Впрочем, не тот человек был великий магистр, чтобы обращать внимание на недовольство одного, к тому же бывшего, наемного убийцы.
Падре Берголомо промокнул лоб платком.
– Я так и не научился играть в эти игры, – горячо заговорил он. – Почему она нашлась? Зачем именно сейчас? Что в ней такого важного, чтобы взамен забирать человеческую жизнь? Я знал Элевтера еще мальчишкой – милый, смышленый, ужасно стеснительный. Шарики эти еще… Я их почему-то помню: у него была целая коробка разноцветных стеклянных шариков. Деревянная такая потертая коробка, обитая выцветшим синим шелком. Элевтер любил дарить подарки и любил, когда вокруг радуются. Таким он и остался. Он всегда был одержим новым знанием: ради того, чтобы раскрыть еще одну тайну природы, он мог опуститься на дно морское или подняться в бездну ночного неба…

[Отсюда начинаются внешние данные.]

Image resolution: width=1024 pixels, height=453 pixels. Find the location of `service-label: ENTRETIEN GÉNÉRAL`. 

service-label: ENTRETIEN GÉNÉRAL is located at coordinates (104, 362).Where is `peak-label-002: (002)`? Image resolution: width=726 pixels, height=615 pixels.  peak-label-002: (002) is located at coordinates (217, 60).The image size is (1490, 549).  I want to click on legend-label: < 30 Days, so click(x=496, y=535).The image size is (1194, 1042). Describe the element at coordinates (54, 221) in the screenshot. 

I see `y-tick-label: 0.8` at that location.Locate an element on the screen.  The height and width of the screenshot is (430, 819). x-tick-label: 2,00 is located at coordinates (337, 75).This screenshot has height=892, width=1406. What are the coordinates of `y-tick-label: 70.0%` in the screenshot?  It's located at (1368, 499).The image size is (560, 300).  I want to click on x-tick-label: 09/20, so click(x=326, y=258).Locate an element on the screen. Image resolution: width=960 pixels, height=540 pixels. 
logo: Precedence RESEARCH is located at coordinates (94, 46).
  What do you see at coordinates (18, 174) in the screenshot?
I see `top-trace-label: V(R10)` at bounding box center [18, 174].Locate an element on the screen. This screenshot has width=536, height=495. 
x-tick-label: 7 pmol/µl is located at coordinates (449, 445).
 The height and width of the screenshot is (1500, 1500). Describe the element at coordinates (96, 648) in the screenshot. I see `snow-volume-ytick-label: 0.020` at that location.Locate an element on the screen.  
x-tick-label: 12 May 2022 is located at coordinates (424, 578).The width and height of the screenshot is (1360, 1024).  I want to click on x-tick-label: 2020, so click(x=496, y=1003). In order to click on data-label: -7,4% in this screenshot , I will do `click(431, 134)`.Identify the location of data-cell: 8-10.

– То есть он живота своего не пожалел бы за это. Тогда в чем проблема – не вижу внутреннего противоречия.
– Все-таки ты циник.
– Спасибо. Не часто услышишь от тебя похвалу.
– Если бы ты слышал, как он кричал, – прошептал великий логофет.
– Я слышал, как кричат другие, – жестко ответил Монтекассино. – Поверь, разницы никакой. И не кори себя, он сам виноват. Что ему стоило просто отдать нам эту проклятую книгу, а не заниматься собственным расследованием?! Твой тихоня Элевтер поставил на уши половину Охриды. Знаешь, сколько сил мне пришлось приложить, как изворачиваться, чтобы все вернулось на круги своя…
– Разве человек должен так страдать только из-за того, что его угораздило родиться потомком Печального короля? К тому же и непрямым. Тут при дворе каждый второй происходит от этого распутника и какой-то из его любовниц, прости меня господи. Да, он пытался проникнуть в запретную тайну, но он ни для кого не представлял опасности, скажем, в отдаленной провинции, в уединенном родовом замке. У семьи графов Элевтерских есть столько заброшенных замков на краю света…
– Сейчас ты спросишь, неужели его нельзя было пощадить.
– Сейчас ты ответишь, что нельзя, как бы ни восставали против этого решения мое мягкое сердце и глупый разум. Особенно теперь.
– Особенно теперь, – негромко повторил Монтекассино. – Когда ставки так высоки… Вот видишь, как хорошо, что мы оба прекрасно знаем, кто из нас что скажет. Это экономит уйму времени на бесполезных спорах. А теперь – к делу. Где она?
* * *
– Ну, много еще там осталось? Сколько можно возиться? У всего города праздник, а вы меня тут маринуете! Мне уже давно пора…
Писарь украдкой бросил на стоящую в углу бутыль взгляд, полный неизбывной тоски, любви и нежности. Он согласился выйти на службу в праздничный день вместо своего товарища, который был не настолько сильно привязан к деньгам и предпочитал лишний выходной лишнему серебряному леру. Писарю было обидно и противно это признавать – но, кажется, приятель оказался дальновиднее. Перепись новобранцев, принятых на службу в последний день года, затянулась намного дольше, нежели он предполагал. Спрашивается, куда они летели – на пожар? Не могли потерпеть пару дней?
– Еще трое, и все – свободен, – ответил гармост.
Он был очень молод, но хотел казаться старше, строже и внушительнее и потому говорил коротко и отрывисто, а глядел сердито.